Von der Hauptstadt schraubt sich die Strasse (Transamerikana) ins Gebirge hinauf. Wir sind sicher auf über 2500 m. Es ist kalt, nebelt und Windböen fegen durch die Bäume. Die Strasse ist schmal und kurvenreich. Unsere Tankanzeige neigt sich dem Nullpunkt entgegen und nirgends ist an dieser Bergstrasse eine Tankstelle. Auf der Karte schien die Strecke nicht so lang und da es weder Höhenkurven noch Höhenangaben gibt, waren wir von dieser „Benzinfresserstrecke“ überrascht worden. Abwärts fahren wir möglichst in einem grossen Gang, dafür werden die Bremsen strapaziert. Mit den letzten Tropfen Benzin rollen wir im Tal unten zur Tankstelle.
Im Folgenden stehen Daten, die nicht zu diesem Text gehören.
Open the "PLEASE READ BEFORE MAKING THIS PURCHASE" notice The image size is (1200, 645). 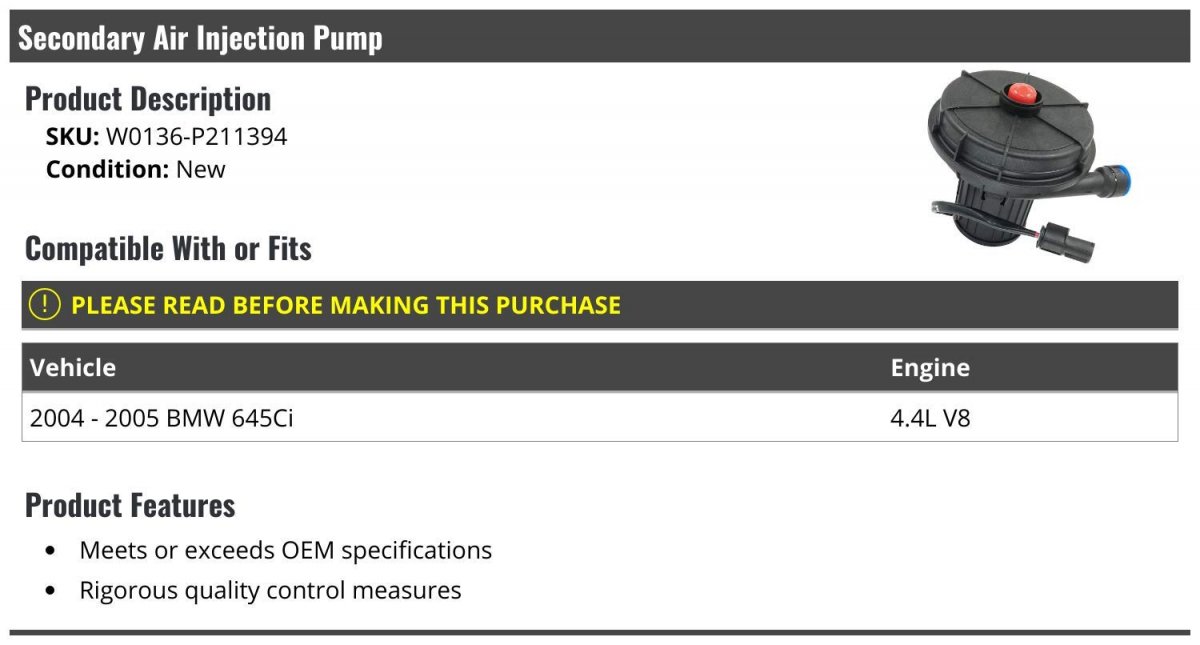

Inzwischen ist es dunkel geworden und in einem kleinen Dorf schauen wir nach einer Unterkunft. Etwas Annehmbares finden wir nicht. Wir fahren weiter bis nach Golfito, wo wir schon im Hinweg übernachtet haben.

Am Folgetag geht der Grenzübertritt nach Panama dank dem Agenten, welcher uns auch noch eine Arbeitsbewilligung anbietet, problemlos. Ein Abstecher in die Berge Panamas nach Boquete führt uns wieder ins kühle Nieselwetter. In dieser Gegend wird vor allem Kaffee angebaut.

Diese Reise einmal auf dem Landweg war sehr interessant.

Als Jahresabschluss besuchen wir ein Dorf der Emberà und Wounaan Indianer. Diese Stämme wohnen entlang den Flüssen, leben vom Fischfang und kultivieren um ihre Hütten Nutz- und Heil-pflanzen. Das Dorf erreichten wir im Einbaum. Zu Beginn der Fahrt fand ich dieses Transportmittel etwas wackelig, gewöhnte mich aber sehr rasch daran und fand die Flussfahrt viel zu kurz. Diese Indianer, im Gegensatz zu den Kunas auf den San Blas Inseln, tragen nur ein Lendentuch und Glasperlen Ketten und für Feste bemalen sie den Körper mit schwarzen Ornamenten. Auch ich erhielt ein Ornament auf den Arm gemalt. Die Farbe ist ein Pflanzensaft, welcher zuerst nur grau später durch das Licht schwarz wird und nach 7- 10 Tagen wieder verschwindet. In der Gemeinschaftsküche werden für uns Fisch und Bananen gebraten und als Getränk erhalten wir Zuckerrohrsaft. Das Zuckerrohr wurde in unserem Beisein durch eine spezielle Presse gedreht und in einer grossen Kalebasse aufgefangen. Musik und Tanz, sowie die fotogene Kinderschar und die friedliche Atmosphäre in diesem Dorf sind eindrücklich. Die Rückfahrt im Einbaum auf dem Fluss lässt uns wieder sanft in die Zivilisation zurückgleiten.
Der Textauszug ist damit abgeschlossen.